ASCNet: Adaptive-Scale Convolutional Neural Networks for Multi-Scale Feature Learning
Pith reviewed 2026-05-25 01:42 UTC · model grok-4.3
The pith
ASCNet learns a dilation rate for each pixel via a 3-layer structure to fit receptive fields to objects of varying sizes.
A machine-rendered reading of the paper's core claim, the machinery that carries it, and where it could break.
Core claim
By adding a 3-layer convolution structure to the network, ASCNet learns per-pixel dilation rates during training that create optimal receptive fields matched to each object's size, enabling more accurate semantic segmentation than either classic CNNs or fixed-rate dilated CNNs on the tested medical datasets.
What carries the argument
The 3-layer convolution structure that outputs per-pixel adaptive dilation rates.
If this is right
- ASCNet achieves the highest segmentation accuracy on the Herlev and SCD RBC datasets.

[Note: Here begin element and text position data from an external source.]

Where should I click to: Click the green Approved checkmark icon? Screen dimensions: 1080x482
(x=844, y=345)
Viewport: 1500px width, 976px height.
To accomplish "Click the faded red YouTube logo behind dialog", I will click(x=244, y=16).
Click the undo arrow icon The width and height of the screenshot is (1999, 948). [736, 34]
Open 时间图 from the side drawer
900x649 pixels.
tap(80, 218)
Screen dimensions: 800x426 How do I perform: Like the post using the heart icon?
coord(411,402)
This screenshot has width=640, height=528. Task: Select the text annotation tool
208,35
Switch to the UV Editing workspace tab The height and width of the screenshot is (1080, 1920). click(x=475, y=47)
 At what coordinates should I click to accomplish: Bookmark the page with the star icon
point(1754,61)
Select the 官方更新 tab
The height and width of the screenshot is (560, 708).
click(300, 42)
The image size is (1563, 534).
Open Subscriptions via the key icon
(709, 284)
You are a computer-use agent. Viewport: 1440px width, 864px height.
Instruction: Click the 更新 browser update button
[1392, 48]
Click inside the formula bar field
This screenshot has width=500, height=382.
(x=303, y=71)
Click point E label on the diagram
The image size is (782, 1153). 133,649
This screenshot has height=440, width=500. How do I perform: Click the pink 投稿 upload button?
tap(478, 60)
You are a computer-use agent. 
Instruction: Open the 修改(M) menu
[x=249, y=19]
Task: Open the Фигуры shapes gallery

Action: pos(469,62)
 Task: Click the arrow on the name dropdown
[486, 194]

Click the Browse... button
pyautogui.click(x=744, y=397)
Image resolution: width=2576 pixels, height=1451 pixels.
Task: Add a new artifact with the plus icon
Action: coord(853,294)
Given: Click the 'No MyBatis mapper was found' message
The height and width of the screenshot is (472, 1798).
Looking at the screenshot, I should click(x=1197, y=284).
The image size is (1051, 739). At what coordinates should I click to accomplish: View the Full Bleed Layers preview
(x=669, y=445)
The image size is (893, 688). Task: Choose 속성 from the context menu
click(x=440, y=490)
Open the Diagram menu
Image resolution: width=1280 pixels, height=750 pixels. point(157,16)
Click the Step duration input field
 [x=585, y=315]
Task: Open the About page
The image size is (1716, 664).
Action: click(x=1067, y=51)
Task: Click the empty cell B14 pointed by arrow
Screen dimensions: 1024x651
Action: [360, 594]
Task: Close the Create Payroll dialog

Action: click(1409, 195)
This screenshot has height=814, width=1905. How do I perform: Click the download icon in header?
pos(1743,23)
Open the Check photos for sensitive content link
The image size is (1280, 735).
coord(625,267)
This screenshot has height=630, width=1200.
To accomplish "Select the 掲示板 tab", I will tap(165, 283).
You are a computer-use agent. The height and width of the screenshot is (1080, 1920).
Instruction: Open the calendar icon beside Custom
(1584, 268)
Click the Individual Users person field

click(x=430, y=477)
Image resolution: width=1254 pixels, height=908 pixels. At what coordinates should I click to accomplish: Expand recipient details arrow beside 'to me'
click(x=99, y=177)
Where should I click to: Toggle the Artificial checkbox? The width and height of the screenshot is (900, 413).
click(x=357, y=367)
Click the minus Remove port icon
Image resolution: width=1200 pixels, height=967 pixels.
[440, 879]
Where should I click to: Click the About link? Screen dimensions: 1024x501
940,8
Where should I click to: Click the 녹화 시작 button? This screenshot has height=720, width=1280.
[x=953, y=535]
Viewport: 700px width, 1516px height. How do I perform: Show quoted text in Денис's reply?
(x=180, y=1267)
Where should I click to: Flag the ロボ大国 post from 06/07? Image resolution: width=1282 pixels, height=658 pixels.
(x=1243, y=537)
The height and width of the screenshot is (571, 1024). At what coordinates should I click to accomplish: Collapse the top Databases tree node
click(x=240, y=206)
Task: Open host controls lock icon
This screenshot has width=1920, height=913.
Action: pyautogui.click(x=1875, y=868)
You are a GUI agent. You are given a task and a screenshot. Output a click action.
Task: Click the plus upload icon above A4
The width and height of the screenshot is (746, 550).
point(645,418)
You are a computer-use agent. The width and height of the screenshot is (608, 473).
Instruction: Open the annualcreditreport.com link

- The automatically generated dilation rates increase with object size.
- The approach extracts multi-scale information without fixed rates or extra computational cost from kernel expansion.
- Pixel-level rates avoid the information loss that comes from maximum pooling.
Where Pith is reading between the lines
- The same per-pixel adaptation idea could be tested on natural-image datasets that contain large scale variation.
- If the learned rates prove stable across domains, the method might reduce the need for explicit multi-scale modules such as feature pyramids.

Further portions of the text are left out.